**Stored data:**
-------

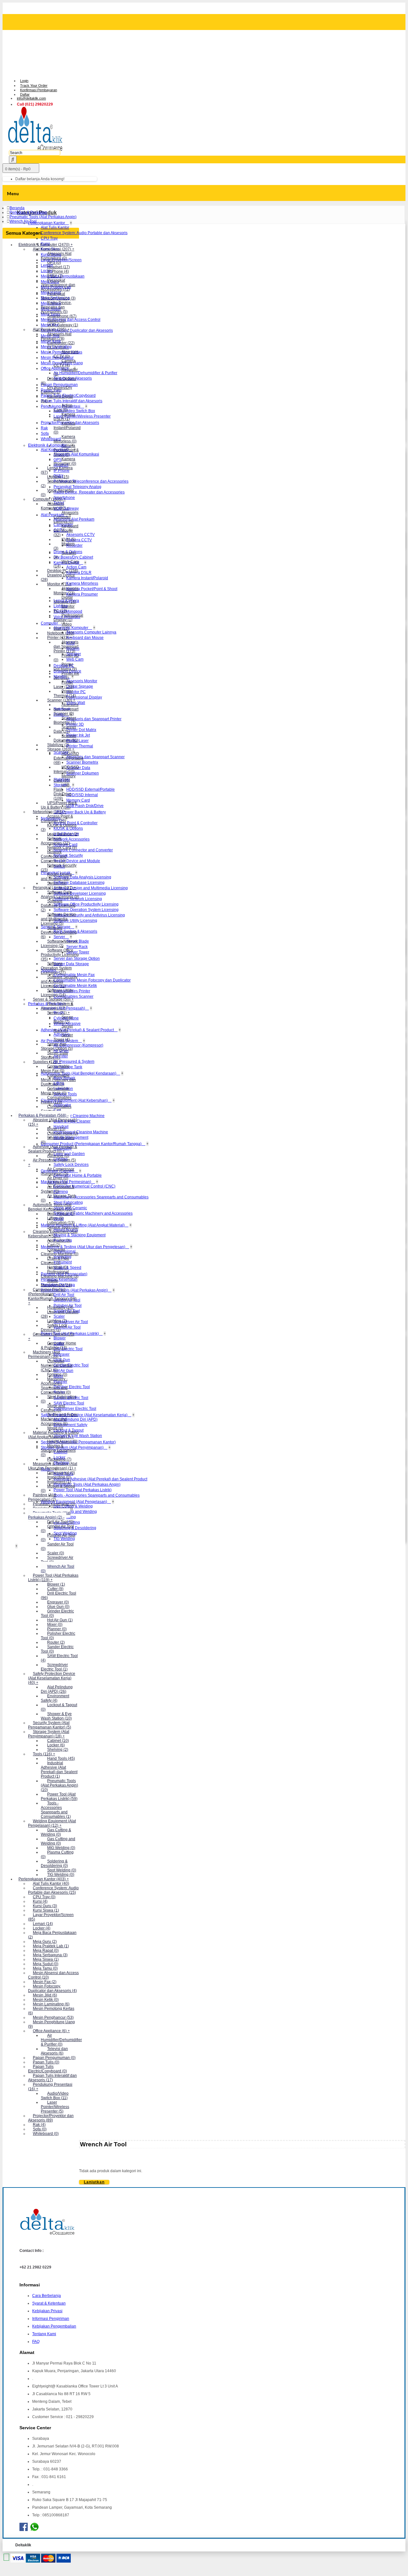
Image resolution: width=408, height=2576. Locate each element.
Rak (44, 428)
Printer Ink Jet (78, 735)
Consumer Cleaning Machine (79, 1116)
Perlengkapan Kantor (47, 223)
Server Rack (77, 946)
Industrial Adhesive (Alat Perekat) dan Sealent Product (100, 1479)
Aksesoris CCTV (80, 534)
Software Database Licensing (79, 882)
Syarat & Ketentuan (49, 2303)
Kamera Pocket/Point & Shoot (91, 589)
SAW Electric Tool (69, 1403)
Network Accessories (72, 839)
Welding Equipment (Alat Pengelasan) (74, 1501)
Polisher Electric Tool (72, 1387)
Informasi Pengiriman (50, 2318)
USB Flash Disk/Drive (85, 805)
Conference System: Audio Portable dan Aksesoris (84, 233)
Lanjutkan (94, 2182)
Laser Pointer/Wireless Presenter (82, 416)
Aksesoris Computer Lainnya (91, 632)
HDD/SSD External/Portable (90, 789)
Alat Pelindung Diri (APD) (76, 1419)
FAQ (36, 2341)
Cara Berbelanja (46, 2295)
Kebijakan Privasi (47, 2311)
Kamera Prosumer (82, 594)
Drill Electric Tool (68, 1349)
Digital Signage (79, 686)
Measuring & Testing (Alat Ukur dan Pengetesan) (83, 1247)
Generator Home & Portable (78, 1175)
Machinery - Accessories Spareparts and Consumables (101, 1197)
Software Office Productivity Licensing (86, 904)
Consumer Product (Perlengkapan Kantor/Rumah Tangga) (91, 1144)
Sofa (45, 433)
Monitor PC (76, 692)
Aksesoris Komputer (71, 627)
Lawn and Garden (69, 1153)
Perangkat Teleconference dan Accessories (91, 481)
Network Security (68, 855)
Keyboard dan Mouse (85, 637)
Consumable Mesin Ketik (75, 985)
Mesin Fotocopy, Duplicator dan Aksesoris (77, 330)
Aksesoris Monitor (81, 681)
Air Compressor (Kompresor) (78, 1045)
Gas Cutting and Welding (75, 1511)
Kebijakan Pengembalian (54, 2326)
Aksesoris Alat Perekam (74, 519)
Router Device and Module (77, 861)
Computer (50, 623)
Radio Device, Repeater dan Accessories (89, 492)
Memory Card (78, 800)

-------

**Problem to work on:**
Exact copies of all the entries, without any pictures, are what the answer must contain.

**Answer for the task:**
Image resolution: width=408, height=2576. Locate each element.
Rak (44, 428)
Printer Ink Jet (78, 735)
Consumer Cleaning Machine (79, 1116)
Perlengkapan Kantor (47, 223)
Server Rack (77, 946)
Industrial Adhesive (Alat Perekat) dan Sealent Product (100, 1479)
Aksesoris CCTV (80, 534)
Software Database Licensing (79, 882)
Syarat & Ketentuan (49, 2303)
Kamera Pocket/Point & Shoot (91, 589)
SAW Electric Tool (69, 1403)
Network Accessories (72, 839)
Welding Equipment (Alat Pengelasan) (74, 1501)
Polisher Electric Tool (72, 1387)
Informasi Pengiriman (50, 2318)
USB Flash Disk/Drive (85, 805)
Conference System: Audio Portable dan Aksesoris (84, 233)
Lanjutkan (94, 2182)
Laser Pointer/Wireless Presenter (82, 416)
Aksesoris Computer Lainnya (91, 632)
HDD/SSD External/Portable (90, 789)
Alat Pelindung Diri (APD) (76, 1419)
FAQ (36, 2341)
Cara Berbelanja (46, 2295)
Kebijakan Privasi (47, 2311)
Kamera Prosumer (82, 594)
Drill Electric Tool (68, 1349)
Digital Signage (79, 686)
Measuring & Testing (Alat Ukur dan Pengetesan) (83, 1247)
Generator Home & Portable (78, 1175)
Machinery - Accessories Spareparts and Consumables (101, 1197)
Software Office Productivity Licensing (86, 904)
Consumer Product (Perlengkapan Kantor/Rumah Tangga) (91, 1144)
Sofa (45, 433)
Monitor PC (76, 692)
Aksesoris Komputer (71, 627)
Lawn and Garden (69, 1153)
Perangkat Teleconference dan Accessories (91, 481)
Network Security (68, 855)
Keyboard dan Mouse (85, 637)
Consumable Mesin Ketik (75, 985)
Mesin Fotocopy, Duplicator dan Aksesoris (77, 330)
Aksesoris Monitor (81, 681)
Air Compressor (Kompresor) (78, 1045)
Gas Cutting and Welding (75, 1511)
Kebijakan Pengembalian (54, 2326)
Aksesoris Alat Perekam (74, 519)
Router Device and Module (77, 861)
Computer (50, 623)
Radio Device, Repeater dan Accessories (89, 492)
Memory Card (78, 800)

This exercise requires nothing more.